WORK REQUIRED – Continue the post about secure DataSnap development from the point where it stops, writing what would come next.
Start of TEXT SHOWN
My "Secure DataSnap Development" CodeRage 8 session

by Oct 16, 2013

During my CodeRage 8 "Secure DataSnap Development" session I'm demonstrating different levels of security in DataSnap architecture.

Communication Protocol: DataSnap supports three different communication protocols: TCP/IP, HTTP, HTTPS. Choosing the HTTPS protocol that is implemented using SSL (“Secure Sockets Layer”) adds encryption to the communication between client and server, making it a secure solution. Two other protocols – TCP/IP and HTTP – are inherently not safe and such a communication can be easily inspected using network analyzers. In order to use HTTPS you need to have X.509 certificates. For testing purposes you can generate SSL certificates yourself using OpenSSL library. Here are some useful SSL links:

I have also created a simple batch file to generate X509 certificates (pasted below for convenience).

@echo ON
SET OPENSSL_PATH=c:\tools\openssl\bin\
%OPENSSL_PATH%openssl req -new -newkey rsa:2048 -days 365 -nodes -x509 -keyout %CERT_OUTPUT_PATH%test.key -out %CERT_OUTPUT_PATH%test.pem

Connectivity: Clients can connect to servers through DBX (TCP/IP, HTTP, HTTPS) or REST (HTTP, HTTPS).
End of TEXT SHOWN
Start of DATA SECTION
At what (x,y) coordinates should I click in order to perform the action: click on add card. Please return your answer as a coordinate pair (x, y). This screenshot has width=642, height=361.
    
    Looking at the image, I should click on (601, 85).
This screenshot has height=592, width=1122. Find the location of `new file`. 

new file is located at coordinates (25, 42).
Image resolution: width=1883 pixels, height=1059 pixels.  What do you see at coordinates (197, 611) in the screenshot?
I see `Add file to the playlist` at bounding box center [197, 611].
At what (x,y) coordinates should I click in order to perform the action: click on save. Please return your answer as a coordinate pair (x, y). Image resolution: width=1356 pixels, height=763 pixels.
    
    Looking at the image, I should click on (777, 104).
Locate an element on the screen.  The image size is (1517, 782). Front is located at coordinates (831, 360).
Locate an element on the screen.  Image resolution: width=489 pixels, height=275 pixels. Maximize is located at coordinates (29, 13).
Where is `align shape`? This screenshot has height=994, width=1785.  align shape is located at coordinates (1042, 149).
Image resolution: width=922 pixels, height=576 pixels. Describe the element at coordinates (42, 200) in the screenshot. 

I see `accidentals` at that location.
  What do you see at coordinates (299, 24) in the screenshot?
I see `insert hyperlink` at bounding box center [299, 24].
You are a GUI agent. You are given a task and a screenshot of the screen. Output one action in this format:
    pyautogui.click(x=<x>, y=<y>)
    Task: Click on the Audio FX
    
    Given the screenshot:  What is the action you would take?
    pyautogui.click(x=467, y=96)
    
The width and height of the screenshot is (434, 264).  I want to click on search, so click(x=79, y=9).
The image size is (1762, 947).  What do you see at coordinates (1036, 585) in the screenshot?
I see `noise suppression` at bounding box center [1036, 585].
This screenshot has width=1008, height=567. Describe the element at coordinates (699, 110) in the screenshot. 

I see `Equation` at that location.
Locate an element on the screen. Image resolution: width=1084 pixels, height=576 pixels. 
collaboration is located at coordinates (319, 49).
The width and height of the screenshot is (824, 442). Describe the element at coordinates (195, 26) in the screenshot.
End of DATA SECTION
EXERCISE RESULT –
DataSnap Filters: DataSnap architecture contains the concept of “communication filters”, where it is possible to modify programmatically the raw stream of bytes sent between client and server over the network. DataSnap comes with three filters already pre-installed: two encryption filters (RSA and PC1) and one compression filters (ZLib). Using encryption filters it is possible to encrypt the communication between client and server. The two encryption filters are typically used together. It is relatively easy to create custom transport filters. A very nice collection of custom filters has been created by Daniele Teti and is available at google code.

Authentication and Authorization: DataSnap framework supports authentication of clients, where it is possible to programmatically determine on the server, using TDSAuthenticationManager component, based on protocol, context, user and password used by client to decide if a client is “authorized” to establish the connection with the server. At this stage client is added to one or more roles used for authorizing access to specific server methods and server method classes. Using authorization and authentication adds a level of security to the overall system.

Application Architecture: Beyond the support for security that is built into the DataSnap framework, it is possible to increase the overall security through custom application architecture. This may involve implementing “Login” and “Logout” server methods that would require application-level credentials. In a typical scenario, once successfully logged in, the client may receive a session key that needs to be used as a part of every server method call and also used to logout from the server. Additional possibilities include obscuring values and data structures passed as parameter and return values to server methods.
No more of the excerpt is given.